In [1]:
import requests
import xml.etree.ElementTree as ET
import re
from datetime import datetime
from bs4 import BeautifulSoup
import time
import os
import schedule

In [2]:
# URL of the GEO news XML file
url = 'https://feeds.feedburner.com/geo/GiKR'
MONGODB_URI = 'mongodb://localhost:27017/'

In [3]:
def get_xml(url):
    response = requests.get(url)
    
    if(response.status_code == 200):
        xml_content = response.text
        return xml_content
    else:
        print("could not fetch xml file : " , response.status_code)
        return None

In [4]:
def preprocess_publish_date(date):
    date_format = "%a, %d %b %Y %H:%M:%S %z"
    parsed_date = datetime.strptime(date , date_format)

    return parsed_date

def preprocess_description(description):
    description = description.strip()
    description_cleaned = re.sub(r'&mdash;|<p>|</p>|<p class="">', ' ', description)
    
    return description_cleaned

def preprocess_img_url(img_url):
    bs4 = BeautifulSoup(img_url , 'lxml')
    image_element = bs4.find('img')
    return image_element['src']

In [5]:
def extract_xml(root):
    
    news_articles = []
    for item in root[0].iter('item'):
        title = item[0].text.strip()
        link = item[1].text
        publish_date = preprocess_publish_date(item[2].text)

        description_and_image = item[4].text.strip().split("\n")
        image_url = description_and_image[0]
        description = preprocess_description(description_and_image[1])
        
        news_articles.append({"title":title , 
                              "link" :link , 
                              "image_url" : image_url ,
                              "publish_date":publish_date ,
                              "scraped_date": datetime.now(),
                              "source": "GEO" , 
                              "description":description })
        
    return news_articles
        

In [6]:
#This if for filtering out the articles that have been already scraped if they appear again in rss feed

def find_disjoint(arr1, arr2):
    # Convert arrays to sets
    set1 = set(arr1)
    set2 = set(arr2)
    
    # Find disjoint elements
    disjoint = set1.difference(set2)
    print("disjoint : " , set1.difference(set2) )
    #  convert to list
    disjoint = list(disjoint)

● **Raw data**:

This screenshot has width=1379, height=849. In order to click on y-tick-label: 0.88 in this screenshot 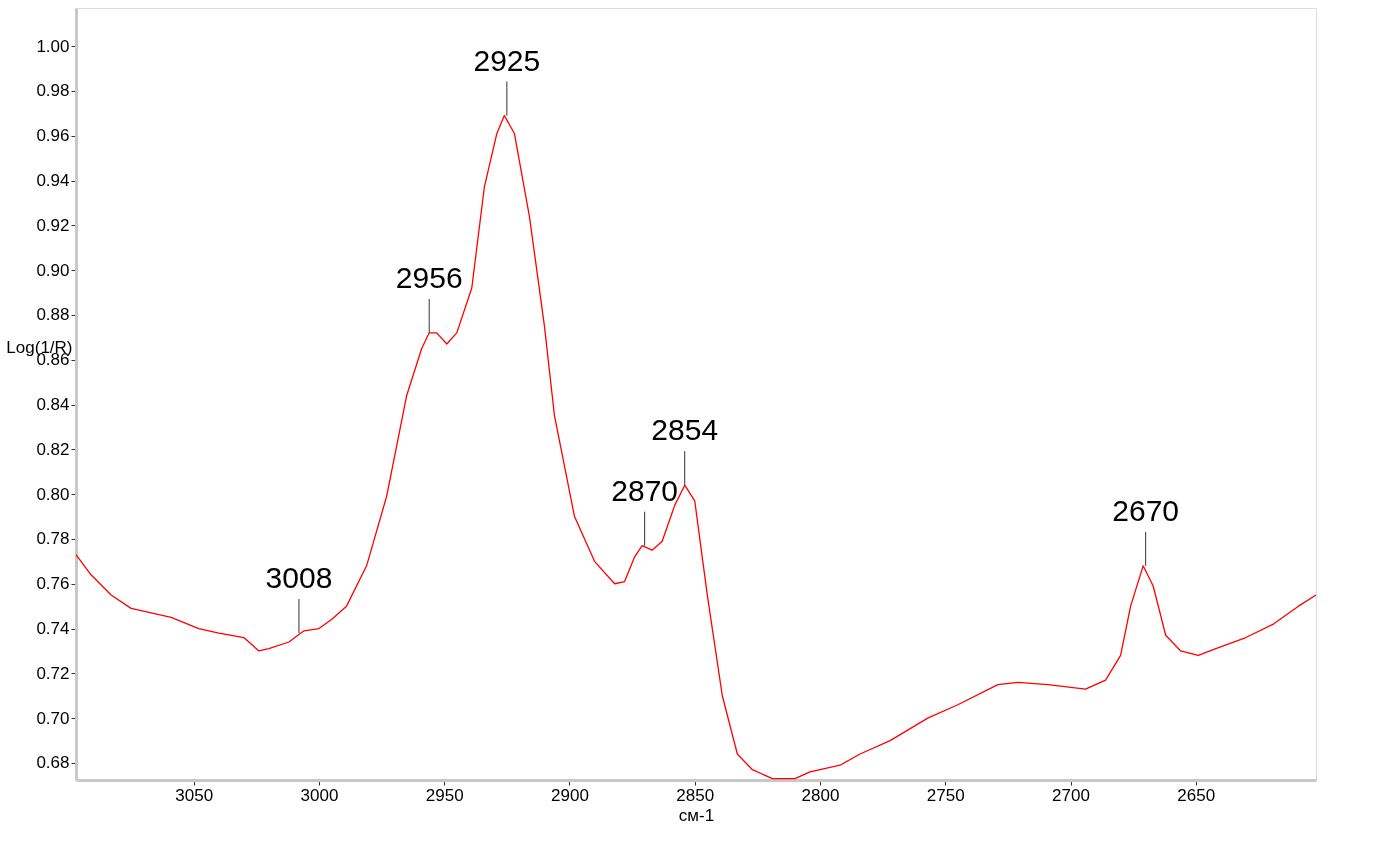, I will do `click(53, 315)`.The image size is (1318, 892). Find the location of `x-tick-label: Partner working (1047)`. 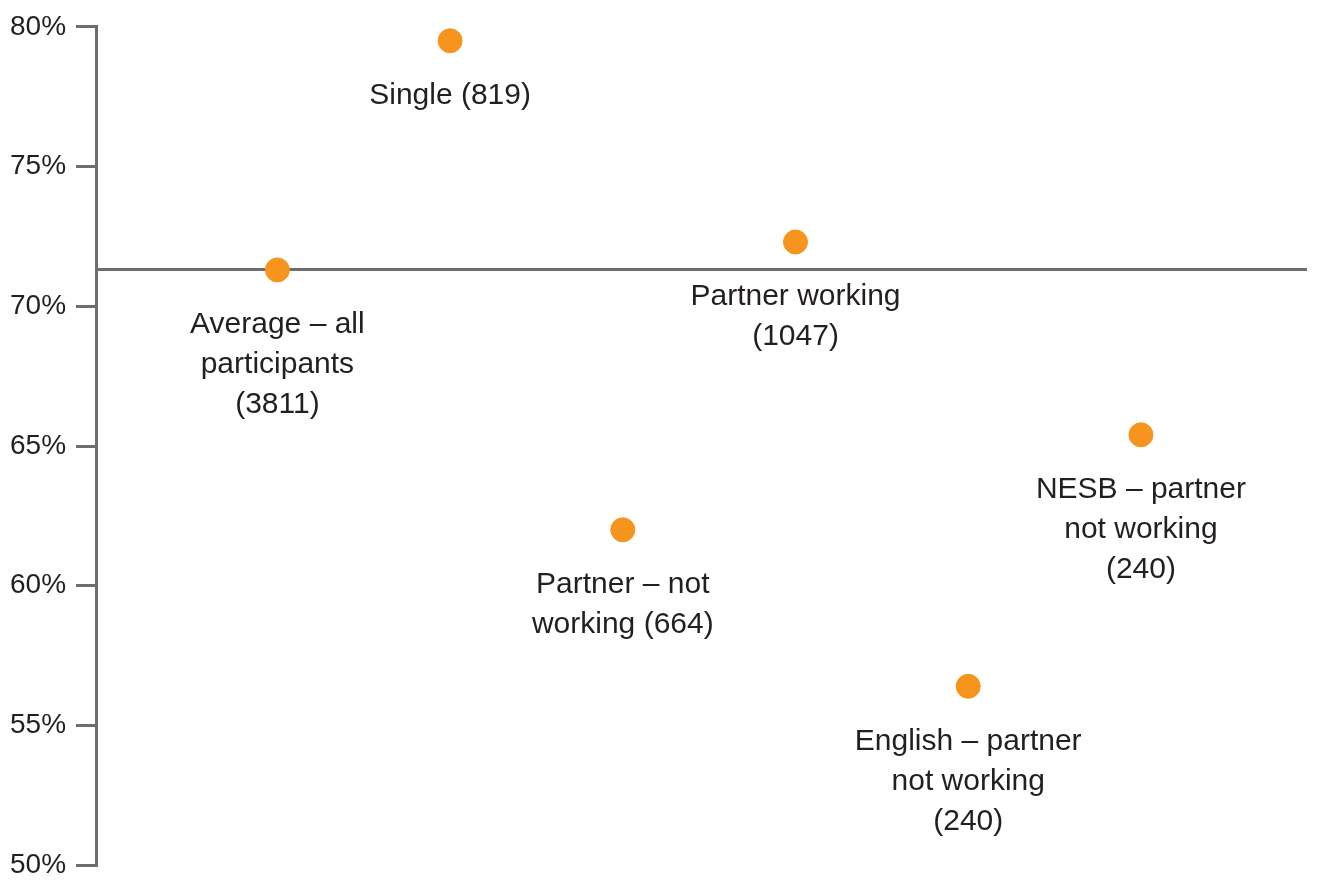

● **Brief 1**:
Answer these from the GEO news scraping notebook:
(a) What format string does preprocess_publish_date pass to strptime?
(b) What value is stored under "source" in each article dictionary?
(c) What does get_xml return when the response status code is not 200?
● **Brief 2**: Recast the block in the GEO news scraping notebook that starts with "def get_xml(url):" as a brief list of what it does.
● **Brief 3**: Continue the GEO news scraping notebook after its last line, finishing the find_disjoint function and adding the code that follows.

● **Reply 1**:
(a) "%a, %d %b %Y %H:%M:%S %z"
(b) "GEO"
(c) None, after printing "could not fetch xml file : " with the status code.

● **Reply 2**:
- Sends a GET request to the given URL with requests.get.
- If the status code is 200, returns the response text as the XML content.
- Otherwise, prints "could not fetch xml file : " with the status code and returns None.

● **Reply 3**:
    return disjoint

In [7]:
def filter_articles(articles):
    try:
        
        current_titles = [ article['title'] for article in articles ]
        
        with open(os.path.abspath('geo_prev_scraped_articles.txt') , 'r') as file:
            prev_titles = file.readlines()
            prev_titles = [ title.strip() for title in prev_titles ]
    
        current_titles = find_disjoint(current_titles , prev_titles)
        
    except FileNotFoundError as e:
        print(f"Error: {e}")
    
    articles = [ article for article in articles if article["title"] in current_titles ]
    
    return articles


In [8]:
def extract_content(page):
    
    try:
        
        content_area = page.find('div' , class_="content-area")

        if(not content_area):
            content_area = page.find('div' , class_="long-content")

        content_area_paragraphs = content_area.findAll('p')
        content_area_text = [ paragraph.text for paragraph in content_area_paragraphs]
        content_area_text = " ".join(content_area_text)
        content_area_text = content_area_text.replace('\xa0' , " ")
        
    except Exception as e:
        print("Unknown Error scraping : " , e)
        return None
        
    return content_area_text

def cache_articles(articles):
    
    with open(os.path.abspath('geo_prev_scraped_articles.txt') , 'w') as file:
        for article in articles:
            file.write(article["title"] + '\n')

def scrape_articles(news_articles , old_news_articles):
    
    for news in news_articles:
        url = news["link"]
        print(url)
        page = requests.get(url)
        page_scraped = BeautifulSoup(page.text , "html.parser")
        scraped_content = extract_content(page_scraped)
        news["content"] = scraped_content

        time.sleep(5)
    
    cache_articles(old_news_articles)
    return news_articles


In [9]:
from pymongo import MongoClient

def save_articles(articles):
    
    client = MongoClient(MONGODB_URI)
    
    if(len(articles) == 0):
        print('No articles to insert')
        return
    
    try:
        database = client.get_database("neutra_news")
        news_articles = database.get_collection("news_articles")

        result = news_articles.insert_many(articles)

        print("Articles inserted : " , len(result.inserted_ids))

        client.close()

    except Exception as e:
        raise Exception("Unable to find the document due to the following error: ", e)


In [10]:
def scrape():
    try:
        xml = get_xml(url)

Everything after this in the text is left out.